Biopsychologist Robert L. Thompson is Remembered

The long-standing Academy member and Professor Emeritus of psychology at Hunter College died in January.

Published February 04, 2010

Robert L. Thompson, long-standing member of the New York Academy of Sciences, Professor Emeritus of psychology at Hunter College and the graduate program of the City University of New York, and long-time leader of the Red Onion Jazz Band, died on Jan. 13, 2010.

Born Dec. 6, 1926 in New York City, he earned his undergraduate degree in chemical engineering in 1946 from Bronx High School of Science and Columbia University, served in the U.S. Navy from 1944 to 1946, worked as a chemist from 1946 to 1951, and went on to receive his doctorate in experimental psychology from Columbia University in 1959. He became Associate Professor at Hunter College in 1964, establishing the biopsychology program there and heading it for many years during his long and distinguished academic career.

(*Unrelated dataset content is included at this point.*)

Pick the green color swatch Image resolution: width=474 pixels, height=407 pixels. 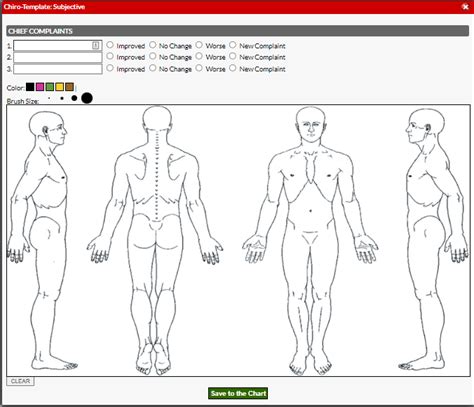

Dr. Thompson was a founding member of the Society for Neuroscience, and an active member of the New York Academy of Sciences and its psychology section. He was a co-editor with Joan Gay Snodgrass of Volume 818, June 1997, of the Annals of the New York Academy of Sciences, "Self Across Psychology: The Self-Recognition Self-Awareness." His early research was on the experimental analysis of learned behavior in various animal species; his later work focused on self-awareness and self-conception in monkeys and chimpanzees.

Dr. Thompson was also an accomplished jazz musician, playing drums with what the Journal Allegro called “some of the greatest jazz performers of the 20th century.” He led the Red Onion Jazz Band, a New Orleans style jazz band founded in the early 1950’s, for more than 50 years. For almost two decades the band was featured on Saturday nights at the Chelsea restaurant The Cajun. The band also recorded several albums, played a number of concerts, and performed at other venues.

Dr. Thompson died peacefully at St. Luke’s hospital after suffering a collapse. He will be remembered by family, friends and colleagues for his humor, his insightful conversation, his music, and his culinary skills.